No painel em questão, tive a oportunidade de debater e comparar nossa realidade com representantes do México, do Chile e do Canadá.

O governo do Canadá é de longe aquele que mais oferece serviços a seus cidadãos pela Internet. Durante quatro anos consecutivos (de 2002 a 2005), a consultoria global Accenture escolheu o Canadá como o país com a melhor gama de serviços de governo eletrônico a nível mundial.

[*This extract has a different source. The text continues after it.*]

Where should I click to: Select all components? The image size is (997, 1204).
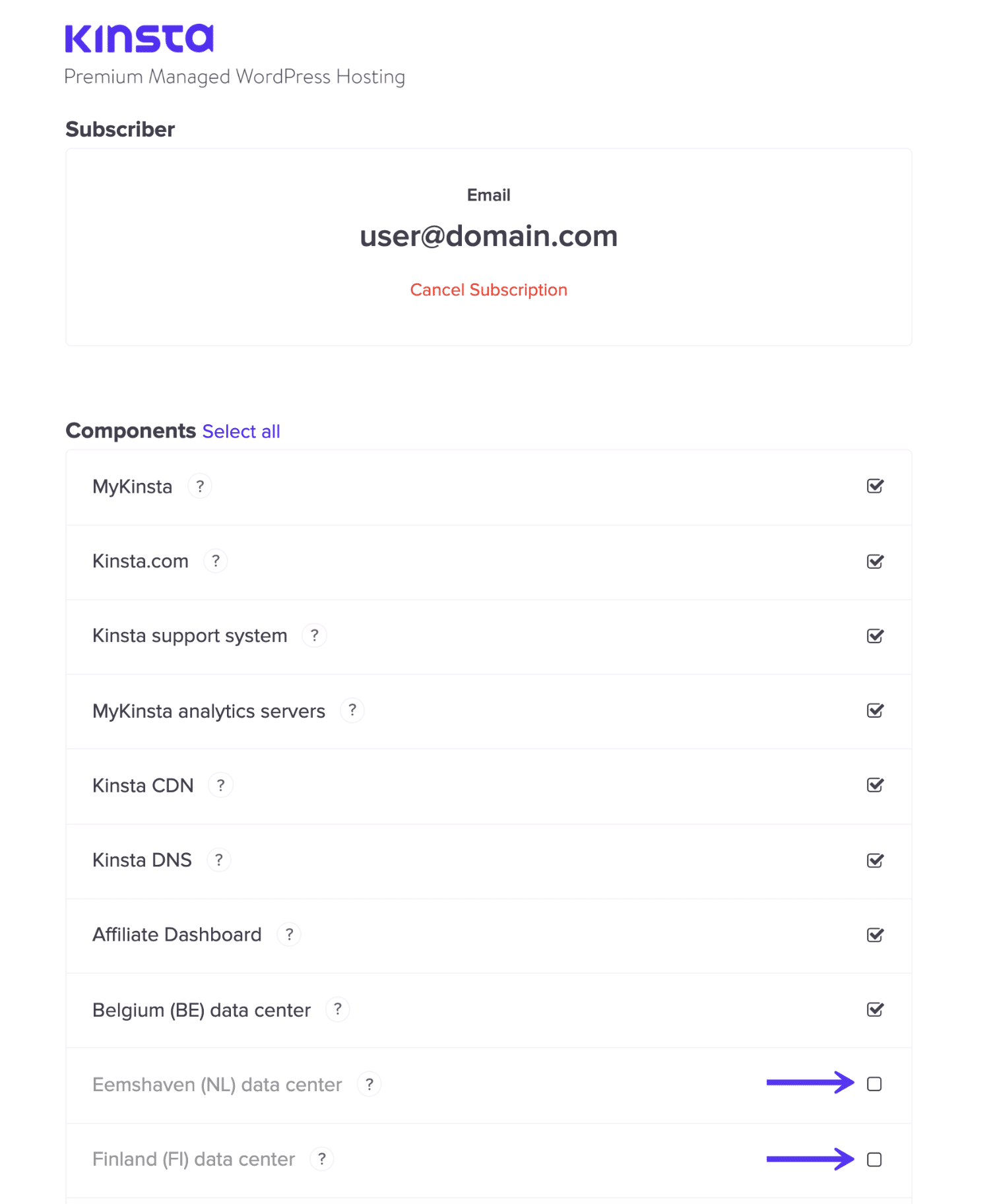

Resta-nos o ‘consolo’ que o Canadá seja um país do Primeiro Mundo... Mas, mesmo na América Latina, o Brasil está longe de ser líder neste tema. O Chile já completou a implementação da sua primeira ‘agenda digital’. Neste momento, ocorrem intensos debates naquele país sobre qual deveria ser o conteúdo da segunda agenda digital. A informatização dos serviços públicos está praticamente completa. Praticamente toda a população tem acesso aos recursos do mundo digital. Trata-se agora de selecionar as ações que, ao menor custo, terão o maior impacto sobre a qualidade de vida dos cidadãos chilenos. A área de saúde está sendo tratada como um dos pontos focais: o agendamento de consultas e exames via Internet evitará viagens de muitas horas de habitantes de áreas rurais para as grandes cidades.

No caso do México, a situação não está tão evoluída, mas existe uma estratégia nacional definida, chamada de México 2020, desenvolvida pelas associações de classe de TI do México e ‘vendida’ aos candidatos presidencias nas últimas eleições, vencidas por Felipe Calderón. Assim, há uma visão clara de qual seja o caminho a seguir. O próprio evento organizado pelo CIAPEM, com a participação de 4.000 pessoas e sob o lema ‘porque lo nuestro es la atención ciudadana’, reflete o interesse que o assunto desperta junto às várias instâncias de governo por lá.

Enquanto isso, em nossa Terra Brasilis, cada instância de governo continua agindo por conta própria, e apenas visando seus interesses de aumentar a arrecadação e o controle sobre a cidadania. Espero que este artigo sirva de alerta para a importância do assunto.